[Dataset excerpts]

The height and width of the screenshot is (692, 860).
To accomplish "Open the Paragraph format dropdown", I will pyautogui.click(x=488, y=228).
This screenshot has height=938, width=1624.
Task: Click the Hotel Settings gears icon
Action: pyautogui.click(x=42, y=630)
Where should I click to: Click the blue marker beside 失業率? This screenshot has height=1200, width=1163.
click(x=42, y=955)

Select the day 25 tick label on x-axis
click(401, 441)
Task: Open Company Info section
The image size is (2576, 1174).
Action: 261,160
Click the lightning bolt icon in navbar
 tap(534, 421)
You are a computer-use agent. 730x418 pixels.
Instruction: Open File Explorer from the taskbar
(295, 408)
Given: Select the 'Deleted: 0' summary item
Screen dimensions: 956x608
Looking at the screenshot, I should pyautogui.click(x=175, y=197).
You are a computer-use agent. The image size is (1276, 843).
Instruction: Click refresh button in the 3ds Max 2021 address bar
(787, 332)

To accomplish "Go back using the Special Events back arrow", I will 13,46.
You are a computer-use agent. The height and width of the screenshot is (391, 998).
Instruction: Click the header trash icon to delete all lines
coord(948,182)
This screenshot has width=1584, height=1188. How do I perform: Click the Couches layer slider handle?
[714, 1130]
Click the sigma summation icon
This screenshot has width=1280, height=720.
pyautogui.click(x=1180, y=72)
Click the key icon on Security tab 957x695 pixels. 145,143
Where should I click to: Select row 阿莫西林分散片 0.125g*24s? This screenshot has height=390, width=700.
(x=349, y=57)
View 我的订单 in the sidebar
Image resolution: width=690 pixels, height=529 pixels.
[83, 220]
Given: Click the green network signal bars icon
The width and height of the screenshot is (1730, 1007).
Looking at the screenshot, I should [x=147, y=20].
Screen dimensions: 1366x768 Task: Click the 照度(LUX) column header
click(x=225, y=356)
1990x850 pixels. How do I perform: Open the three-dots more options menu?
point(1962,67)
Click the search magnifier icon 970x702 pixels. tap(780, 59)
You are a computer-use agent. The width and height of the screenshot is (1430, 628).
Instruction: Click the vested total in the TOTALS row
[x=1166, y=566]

_Goal of the exercise_.
Work out how many lines in the preceding data include the word "Given". State only that number.

_Your solution_.
2